Faculty and students in higher education might be surprised to see the words "humanities" and "lab" in the same sentence. However, that combination is becoming increasingly common in universities in the U.S. and Europe.
Through a National Endowment for the Humanities Chairman’s Grant, ASU has taken a leadership role in this development. From July 9-13, representatives from several labs, as well as from foundations and federal agencies, met at NEH headquarters in Washington, D.C. to participate in “The Humanities Laboratory: Discussions of New Campus Models.”
The event was conceived and led by ASU scholars, including Sally Kitch, founding director of the Institute for Humanities Research and Regents’ and University Professor; George Justice, dean of humanities; Jim O’Donnell, university librarian; Steven Tepper, dean of the Herberger Institute for Design and the Arts; and Sha Xin Wei, director of the School of Arts, Media and Engineering.
Although lab models vary by institution, those who gathered in Washington agreed that labs in general promote greater intersection between the contents and methodologies of the arts and humanities and the grand social challenges of our time.
Over the course of three days, conference participants engaged in a range of discussions from the meaning of sustainability within a humanistic framework, to how changing institutional configurations challenge and augment traditional research paradigms, to what kind of research methodologies can be mobilized to address the wicked problems of the twenty-first century.
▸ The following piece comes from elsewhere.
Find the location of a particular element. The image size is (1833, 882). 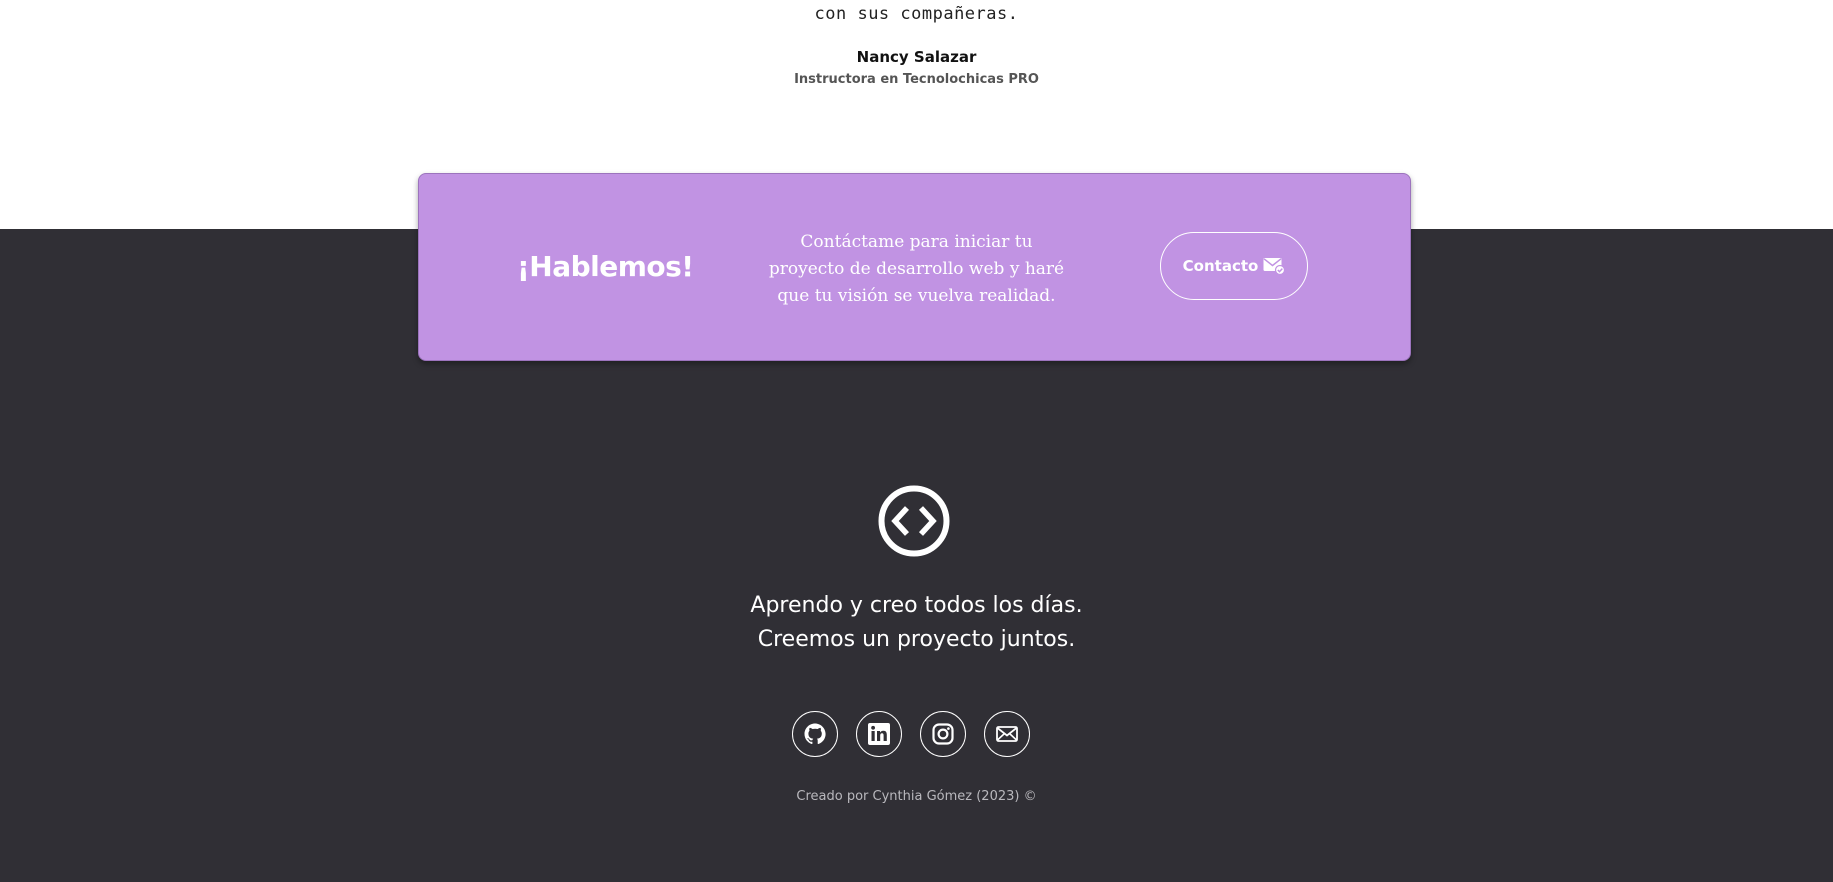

In order to infuse current visions of the purpose of the humanities with new relevance and energy, the participants in the H-Lab discussion also explored ways to foster creative collaboration between humanities, the arts, and STEM scholars by developing innovative spatial design, integrating student scholarship and innovation with professors’ projects, and reenergizing current relationships between the academy and policymakers.
Conference attendees concluded the event newly committed to fostering innovative and creative approaches to dynamic and collaborative arts and humanities research, to mobilizing humanistic methodologies and theories to address grand social challenges, and to repositioning the arts and humanities as central in addressing questions of sustainability, possibilities for global human wellbeing, and approaches to conceptualizing the future.
Discussions in Washington also focused on the importance of assembling intergenerational transdisciplinary teams in a lab’s experimental space to craft targeted approaches to problems such as climate change, poverty, global health, and violence. Although the social and natural sciences have dominated the marketplace of ideas and methodologies related to such problems, the arts and humanities expand solution possibilities by providing insights into human motivation and values, historical contexts, and the role of language in determining thought.
Such insights are necessary to defining and addressing complex social challenges. By the same token a lab approach promises an innovative, flexible future for the humanities in which guided missions and serendipitous innovation meet. The humanities lab concept also builds upon the role of digital humanities labs, such as ASU’s Nexus Lab for Digital Humanities and Transdisciplinary Informatics, in positioning the humanities as relevant to data-driven disciplines. Humanities labs seek to involve the academy, students, and the broader public in sustainable, impactful, interdisciplinary humanistic endeavors.
Next the ASU team will be moving forward to make a transformative humanities lab a reality at Arizona State University.